TopData Exchange Using Step And Step-Nc
STEP has been briefly introduced in Chapter II. This section discusses the standard from the perspective of being a useful tool to support data exchange and integration. The keys to the STEP standard are, a. its generic nature, b. computer-interpretable format, and c. consistent data implementations across multiple applications and systems. They permit different implementation methods to be used for storing, accessing, transferring and archiving product data. The specification of a representation of product information is provided by a set of integrated resources. Each integrated resource comprises a set of product data descriptions, written in EXPRESS (ISO 10303-11, 1994) known as resource constructs. One set may be dependent on other sets for its definition. Similar information for different applications is represented by a single resource construct. The integrated resources are divided into two groups: generic resources and application resources. The generic resources are independent of applications and can reference each other. The application resources can reference the generic resources and can add other resource constructs for use by a group of similar applications. Application resources do not reference other application resources. (Figure 1)

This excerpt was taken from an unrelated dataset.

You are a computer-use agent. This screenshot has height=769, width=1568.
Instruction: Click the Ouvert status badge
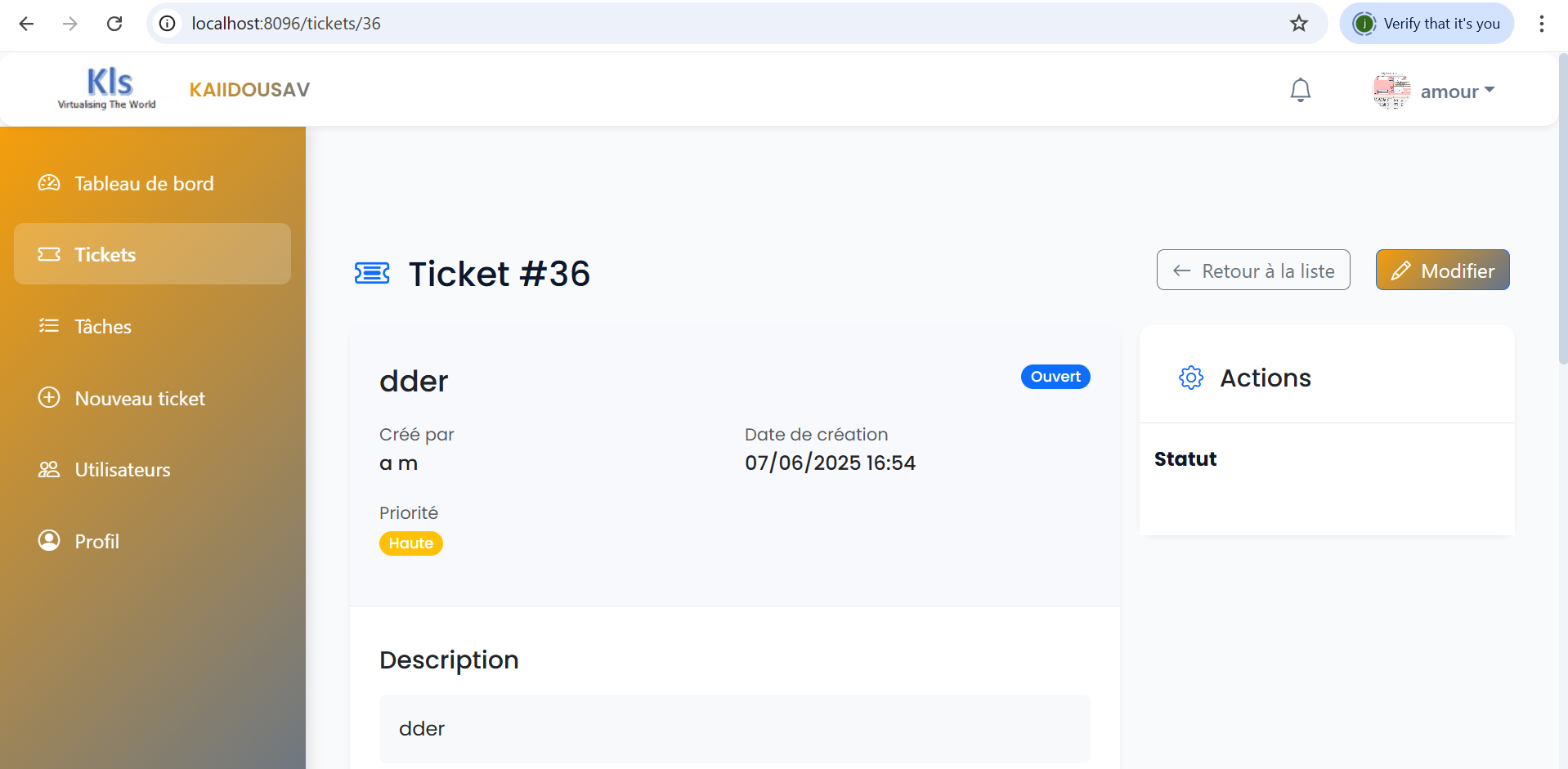pos(1055,377)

Figure 1. Integrating CAD/CAPP/CAM/CNC
The integrated resources define a generic information model for product information. They are not sufficient to support the information requirements of an application without the addition of application specific constraints, relationships and attributes. STEP defines Application Protocols in which the integrated resources are interpreted to meet the product information requirements of specific applications, in other words Application Reference Model. The interpretation is achieved by selecting appropriate resource constructs, refining their meaning, and specifying any appropriate constraints, relationships and attributes. This interpretation results in an Application Interpreted Model. It is these AIMs that STEP brings data of differing applications under the same roof.
Data Exchange between CAD Systems
The STEP standard was initially designed to offer a neutral data exchange method in replacement of IGES. The two APs that have been established to mainly support design data exchanging and sharing are the AP for configuration controlled 3D designs of mechanical parts and assemblies (AP 203) (ISO 10303-203, 1994), and the AP for the core data for automotive mechanical design processes (AP 214) (ISO 10303-214, 1994). Currently, most of the commercial CAD systems can output STEP AP-203 and/or STEP AP-214 files via STEP translators. According to the report from Research Triangle Institute (1999), when STEP is used as a neutral format to exchange wireframe and surface data between commonly used commercial CAD systems, it fares better than IGES. This indicates that STEP is ready to replace IGES. However, the STEP standard is much more than a neutral data format that translates geometrical data between CAD systems. The ultimate goal of STEP is to provide a complete computer-interpretable product data format, so that users can integrate business and technical data to support the whole product life cycle: design, analysis, manufacturing, sales and customer services.